The skull crucible process was developed at the Lebedev Physical Institute in Moscow to manufacture cubic zirconia. It was invented to solve the problem of cubic zirconia's melting-point being too high for even platinum crucibles.

In essence, by heating only the center of a volume of cubic zirconia, the material forms its own "crucible" from its cooler outer layers. The term "skull" refers to these outer layers forming a shell enclosing the molten volume. Zirconium oxide powder is heated then gradually allowed to cool. Heating is accomplished by radio frequency induction using a coil wrapped around the apparatus. The outside of the device is water-cooled in order to keep the radio frequency coil from melting and also to cool the outside of the zirconium oxide and thus maintain the shape of the zirconium powder.

Since zirconium oxide in its solid state does not conduct electricity, a piece of zirconium metal is placed inside the gob of zirconium oxide. As the zirconium melts it oxidizes and blends with the now molten zirconium oxide, a conductor, and is heated by radio frequency induction.

When the zirconium oxide is melted on the inside (but not completely, since the outside needs to remain solid) the amplitude of the RF induction coil is gradually reduced and crystals form as the material cools. Normally this would form a monoclinic crystal system of zirconium oxide.

In order to maintain a cubic crystal system a stabilizer is added, magnesium oxide, calcium oxide or yttrium oxide as well as any material to color the crystal. After the mixture cools the outer shell is broken off and the interior of the gob is then used to manufacture gemstones.
==============================
Reproduce the part of the passage on the skull crucible process that begins with the words "The skull crucible" and ends after the words "the zirconium powder.".

Pixel coordinate grounding data:
==============================
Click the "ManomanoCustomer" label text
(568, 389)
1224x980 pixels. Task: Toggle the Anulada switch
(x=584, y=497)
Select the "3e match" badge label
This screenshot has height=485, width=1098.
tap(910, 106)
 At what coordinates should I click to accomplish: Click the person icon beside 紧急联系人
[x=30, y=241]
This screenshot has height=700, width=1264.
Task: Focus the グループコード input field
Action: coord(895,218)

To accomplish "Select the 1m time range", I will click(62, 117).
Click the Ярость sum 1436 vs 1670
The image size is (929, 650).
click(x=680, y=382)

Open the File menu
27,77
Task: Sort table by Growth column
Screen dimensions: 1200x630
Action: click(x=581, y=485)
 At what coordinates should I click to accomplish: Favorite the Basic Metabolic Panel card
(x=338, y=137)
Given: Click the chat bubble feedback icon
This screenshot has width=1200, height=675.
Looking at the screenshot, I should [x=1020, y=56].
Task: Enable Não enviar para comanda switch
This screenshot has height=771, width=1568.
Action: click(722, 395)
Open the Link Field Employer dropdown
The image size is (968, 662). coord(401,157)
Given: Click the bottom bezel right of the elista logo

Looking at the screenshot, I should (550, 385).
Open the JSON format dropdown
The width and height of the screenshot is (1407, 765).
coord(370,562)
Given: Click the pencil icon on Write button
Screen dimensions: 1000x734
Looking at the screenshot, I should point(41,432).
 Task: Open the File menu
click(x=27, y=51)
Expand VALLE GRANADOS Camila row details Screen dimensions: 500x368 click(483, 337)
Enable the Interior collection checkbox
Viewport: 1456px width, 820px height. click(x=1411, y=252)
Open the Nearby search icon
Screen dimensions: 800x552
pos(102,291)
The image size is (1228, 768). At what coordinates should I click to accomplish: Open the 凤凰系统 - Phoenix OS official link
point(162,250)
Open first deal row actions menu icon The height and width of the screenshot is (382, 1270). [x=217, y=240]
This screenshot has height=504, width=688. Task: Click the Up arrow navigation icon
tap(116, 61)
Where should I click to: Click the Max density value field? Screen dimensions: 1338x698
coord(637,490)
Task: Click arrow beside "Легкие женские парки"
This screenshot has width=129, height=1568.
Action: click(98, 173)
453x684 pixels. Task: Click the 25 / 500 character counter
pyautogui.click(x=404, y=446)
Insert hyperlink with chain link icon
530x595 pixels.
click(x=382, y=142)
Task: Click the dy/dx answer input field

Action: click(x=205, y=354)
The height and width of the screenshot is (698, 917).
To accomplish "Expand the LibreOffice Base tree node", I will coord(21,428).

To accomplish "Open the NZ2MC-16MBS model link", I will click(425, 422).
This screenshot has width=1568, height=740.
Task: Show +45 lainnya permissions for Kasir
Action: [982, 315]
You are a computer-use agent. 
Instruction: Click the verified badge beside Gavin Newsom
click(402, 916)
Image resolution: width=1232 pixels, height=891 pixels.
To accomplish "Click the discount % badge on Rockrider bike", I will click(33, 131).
==============================
Answer to this task:
The skull crucible process was developed at the Lebedev Physical Institute in Moscow to manufacture cubic zirconia. It was invented to solve the problem of cubic zirconia's melting-point being too high for even platinum crucibles.

In essence, by heating only the center of a volume of cubic zirconia, the material forms its own "crucible" from its cooler outer layers. The term "skull" refers to these outer layers forming a shell enclosing the molten volume. Zirconium oxide powder is heated then gradually allowed to cool. Heating is accomplished by radio frequency induction using a coil wrapped around the apparatus. The outside of the device is water-cooled in order to keep the radio frequency coil from melting and also to cool the outside of the zirconium oxide and thus maintain the shape of the zirconium powder.